* Objectif 1
Recopiez fidèlement, parmi les lignes de données, la partie qui commence à la ligne contenant « Click inside the Comments text box » et se termine avec la dernière de ces lignes, ces deux bornes incluses.

* Passage retenu
========================================================================
Entre Avril 1845 et Août 1845, Darby accuse également Newton dans ses prédications, devant les frères principaux, et dans ses écrits, presque chaque semaine. Les accusations portent sur la doctrine dans les écrits[44], sur son supposé sectarisme devant les frères, et également sur son caractère ou son tempérament[a 4]. Darby reproche à Newton de ne pas être venu aux conférences en Irlande, mais d'avoir organisé sa propre conférence à Plymouth[45]. Darby se plaint que Newton s'accapare le Christian Witness (en fait, Darby y publie plus régulièrement que Newton)[b 8]. Darby accuse également Newton de s'être mal conduit envers plusieurs frères. Quand Newton lui demande de déclarer avec qui et dans quelles circonstances, Darby ne répond pas[a 5].
========================================================================
* Objectif 2
D'après le passage retenu, quel reproche Darby adresse-t-il à Newton au sujet des conférences en Irlande ?

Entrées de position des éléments
========================================================================
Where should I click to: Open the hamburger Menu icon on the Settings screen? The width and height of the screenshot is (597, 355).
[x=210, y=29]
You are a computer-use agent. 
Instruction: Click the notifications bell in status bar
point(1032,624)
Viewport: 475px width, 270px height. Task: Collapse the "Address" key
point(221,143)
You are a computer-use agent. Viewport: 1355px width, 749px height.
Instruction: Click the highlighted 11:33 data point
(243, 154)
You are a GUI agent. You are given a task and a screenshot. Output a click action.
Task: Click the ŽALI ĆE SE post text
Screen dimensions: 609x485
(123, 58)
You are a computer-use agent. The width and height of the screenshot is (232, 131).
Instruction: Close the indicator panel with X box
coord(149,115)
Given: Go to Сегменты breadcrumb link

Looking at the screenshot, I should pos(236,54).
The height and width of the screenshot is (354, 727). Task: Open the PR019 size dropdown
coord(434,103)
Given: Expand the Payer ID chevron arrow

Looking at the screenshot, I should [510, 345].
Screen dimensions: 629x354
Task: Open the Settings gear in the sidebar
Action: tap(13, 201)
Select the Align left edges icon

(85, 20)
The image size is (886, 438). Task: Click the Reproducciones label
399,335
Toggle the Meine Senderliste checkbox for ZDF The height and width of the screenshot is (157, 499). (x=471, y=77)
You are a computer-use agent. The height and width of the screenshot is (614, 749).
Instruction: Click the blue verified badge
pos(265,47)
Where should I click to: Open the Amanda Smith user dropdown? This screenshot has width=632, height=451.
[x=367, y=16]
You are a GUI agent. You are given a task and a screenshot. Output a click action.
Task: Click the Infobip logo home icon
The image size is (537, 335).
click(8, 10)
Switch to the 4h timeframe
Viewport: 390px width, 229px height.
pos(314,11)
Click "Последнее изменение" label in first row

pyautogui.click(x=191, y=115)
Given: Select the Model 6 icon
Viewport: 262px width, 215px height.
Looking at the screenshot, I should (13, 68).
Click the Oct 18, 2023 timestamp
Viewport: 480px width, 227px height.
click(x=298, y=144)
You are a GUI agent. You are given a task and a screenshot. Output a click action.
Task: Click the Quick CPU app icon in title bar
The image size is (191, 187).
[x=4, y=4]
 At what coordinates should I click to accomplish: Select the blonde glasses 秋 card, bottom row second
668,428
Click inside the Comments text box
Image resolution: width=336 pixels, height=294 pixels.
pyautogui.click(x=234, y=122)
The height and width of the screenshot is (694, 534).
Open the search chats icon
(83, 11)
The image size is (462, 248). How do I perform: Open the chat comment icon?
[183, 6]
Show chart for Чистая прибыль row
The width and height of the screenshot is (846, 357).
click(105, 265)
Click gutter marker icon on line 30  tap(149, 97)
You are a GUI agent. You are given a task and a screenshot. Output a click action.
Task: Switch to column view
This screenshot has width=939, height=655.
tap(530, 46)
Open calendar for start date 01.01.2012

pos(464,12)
========================================================================
* Solution proposée 1
Click inside the Comments text box
Image resolution: width=336 pixels, height=294 pixels.
pyautogui.click(x=234, y=122)
The height and width of the screenshot is (694, 534).
Open the search chats icon
(83, 11)
The image size is (462, 248). How do I perform: Open the chat comment icon?
[183, 6]
Show chart for Чистая прибыль row
The width and height of the screenshot is (846, 357).
click(105, 265)
Click gutter marker icon on line 30  tap(149, 97)
You are a GUI agent. You are given a task and a screenshot. Output a click action.
Task: Switch to column view
This screenshot has width=939, height=655.
tap(530, 46)
Open calendar for start date 01.01.2012

pos(464,12)

* Solution proposée 2
Il lui reproche de ne pas y être venu et d'avoir organisé sa propre conférence à Plymouth.